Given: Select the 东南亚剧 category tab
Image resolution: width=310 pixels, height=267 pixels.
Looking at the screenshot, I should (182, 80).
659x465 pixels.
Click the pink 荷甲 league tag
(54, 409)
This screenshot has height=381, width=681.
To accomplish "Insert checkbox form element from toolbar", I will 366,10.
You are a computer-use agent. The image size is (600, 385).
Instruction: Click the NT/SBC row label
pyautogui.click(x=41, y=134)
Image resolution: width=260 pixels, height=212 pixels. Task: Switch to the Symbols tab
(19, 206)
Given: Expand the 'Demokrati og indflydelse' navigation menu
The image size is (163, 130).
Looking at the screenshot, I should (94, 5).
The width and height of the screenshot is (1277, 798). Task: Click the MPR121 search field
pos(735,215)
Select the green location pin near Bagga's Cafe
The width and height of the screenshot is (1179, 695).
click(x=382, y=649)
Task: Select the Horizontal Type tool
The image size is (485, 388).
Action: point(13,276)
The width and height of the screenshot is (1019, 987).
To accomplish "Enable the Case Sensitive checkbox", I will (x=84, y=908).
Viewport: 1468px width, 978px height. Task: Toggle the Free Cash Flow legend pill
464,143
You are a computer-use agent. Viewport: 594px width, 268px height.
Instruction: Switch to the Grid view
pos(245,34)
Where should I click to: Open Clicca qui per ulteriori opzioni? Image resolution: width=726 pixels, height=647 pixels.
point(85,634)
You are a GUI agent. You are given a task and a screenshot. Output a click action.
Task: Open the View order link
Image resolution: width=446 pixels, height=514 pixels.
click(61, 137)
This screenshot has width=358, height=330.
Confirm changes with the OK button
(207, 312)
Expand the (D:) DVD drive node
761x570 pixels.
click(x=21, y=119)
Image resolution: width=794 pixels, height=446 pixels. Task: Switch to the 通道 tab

**WHAT THIS TASK INVOLVES**: What is the number of lines in the listing that contain the word "accomplish"? Give that number and nothing else.

**TASK ANSWER**: 2